--- RECORD SET Enclosed Below ---

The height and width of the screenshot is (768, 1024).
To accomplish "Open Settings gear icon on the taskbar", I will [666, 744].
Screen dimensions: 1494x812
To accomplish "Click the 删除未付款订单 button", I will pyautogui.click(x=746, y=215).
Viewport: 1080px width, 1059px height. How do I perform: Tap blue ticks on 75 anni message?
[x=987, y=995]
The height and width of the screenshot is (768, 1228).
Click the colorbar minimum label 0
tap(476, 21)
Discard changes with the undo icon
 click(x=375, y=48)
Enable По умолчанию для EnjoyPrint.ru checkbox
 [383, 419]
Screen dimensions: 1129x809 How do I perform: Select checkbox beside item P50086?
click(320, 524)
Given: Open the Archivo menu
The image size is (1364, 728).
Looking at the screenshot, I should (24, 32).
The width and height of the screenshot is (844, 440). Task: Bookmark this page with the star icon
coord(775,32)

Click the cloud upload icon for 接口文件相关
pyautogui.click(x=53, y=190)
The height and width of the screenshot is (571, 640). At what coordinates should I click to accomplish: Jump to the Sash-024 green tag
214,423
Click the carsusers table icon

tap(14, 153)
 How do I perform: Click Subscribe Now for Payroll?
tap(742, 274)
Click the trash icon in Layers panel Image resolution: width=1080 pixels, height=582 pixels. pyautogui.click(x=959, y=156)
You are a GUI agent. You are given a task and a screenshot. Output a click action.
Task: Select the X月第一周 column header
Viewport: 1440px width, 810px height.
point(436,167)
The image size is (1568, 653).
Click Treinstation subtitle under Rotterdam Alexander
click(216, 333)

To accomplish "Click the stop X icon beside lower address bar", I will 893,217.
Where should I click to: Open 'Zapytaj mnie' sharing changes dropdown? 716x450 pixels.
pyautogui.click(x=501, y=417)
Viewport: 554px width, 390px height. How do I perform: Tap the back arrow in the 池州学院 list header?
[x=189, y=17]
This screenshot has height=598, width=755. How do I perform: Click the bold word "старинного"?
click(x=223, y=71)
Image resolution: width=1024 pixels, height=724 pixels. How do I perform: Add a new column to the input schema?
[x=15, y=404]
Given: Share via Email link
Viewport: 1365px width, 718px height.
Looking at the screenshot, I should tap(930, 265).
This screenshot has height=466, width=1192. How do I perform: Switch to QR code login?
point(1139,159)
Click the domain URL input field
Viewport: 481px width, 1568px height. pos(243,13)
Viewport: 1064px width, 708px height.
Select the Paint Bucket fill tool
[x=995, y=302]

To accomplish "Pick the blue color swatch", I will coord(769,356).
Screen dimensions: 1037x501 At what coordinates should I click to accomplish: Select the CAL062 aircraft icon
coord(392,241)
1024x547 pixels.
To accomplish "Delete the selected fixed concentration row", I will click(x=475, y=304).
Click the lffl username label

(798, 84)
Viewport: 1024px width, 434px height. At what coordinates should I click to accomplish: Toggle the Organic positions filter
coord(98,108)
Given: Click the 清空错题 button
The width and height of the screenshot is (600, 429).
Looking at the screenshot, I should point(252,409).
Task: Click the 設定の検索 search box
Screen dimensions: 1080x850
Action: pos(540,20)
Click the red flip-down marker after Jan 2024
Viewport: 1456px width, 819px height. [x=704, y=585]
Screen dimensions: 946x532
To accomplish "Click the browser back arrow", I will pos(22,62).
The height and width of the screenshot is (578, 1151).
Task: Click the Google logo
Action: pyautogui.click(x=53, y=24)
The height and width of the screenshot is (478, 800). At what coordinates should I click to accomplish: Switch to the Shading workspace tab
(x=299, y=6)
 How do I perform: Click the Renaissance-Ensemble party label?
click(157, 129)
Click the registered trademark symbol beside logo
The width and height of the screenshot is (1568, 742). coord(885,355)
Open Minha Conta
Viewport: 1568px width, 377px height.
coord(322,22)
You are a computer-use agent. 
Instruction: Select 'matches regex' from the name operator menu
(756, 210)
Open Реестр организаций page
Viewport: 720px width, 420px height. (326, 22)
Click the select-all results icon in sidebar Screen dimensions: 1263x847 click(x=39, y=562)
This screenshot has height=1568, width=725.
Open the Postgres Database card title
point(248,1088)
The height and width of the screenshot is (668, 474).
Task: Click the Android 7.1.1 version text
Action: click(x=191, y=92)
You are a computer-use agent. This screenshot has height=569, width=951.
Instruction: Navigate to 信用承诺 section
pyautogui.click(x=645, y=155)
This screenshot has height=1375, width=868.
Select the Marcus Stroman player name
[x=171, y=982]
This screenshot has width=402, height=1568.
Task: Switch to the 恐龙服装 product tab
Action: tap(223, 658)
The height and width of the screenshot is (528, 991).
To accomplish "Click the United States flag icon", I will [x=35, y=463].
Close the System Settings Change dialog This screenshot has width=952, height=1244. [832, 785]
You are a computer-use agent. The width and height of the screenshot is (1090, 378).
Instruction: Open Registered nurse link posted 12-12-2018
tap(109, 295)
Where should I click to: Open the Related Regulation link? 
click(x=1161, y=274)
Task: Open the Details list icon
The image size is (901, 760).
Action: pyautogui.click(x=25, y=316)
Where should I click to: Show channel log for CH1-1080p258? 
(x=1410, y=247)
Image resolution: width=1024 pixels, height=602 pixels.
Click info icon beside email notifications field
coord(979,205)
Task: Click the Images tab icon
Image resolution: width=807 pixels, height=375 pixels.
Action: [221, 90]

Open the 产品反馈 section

--- End of Enclosed RECORD SET ---

● WORK REQUEST: In the material above, find the line with "Image resolution: width=807"; then copy it and every line after it, exactly, through the end.

● ANSWER FOR THE TASK:
Image resolution: width=807 pixels, height=375 pixels.
Action: [221, 90]

Open the 产品反馈 section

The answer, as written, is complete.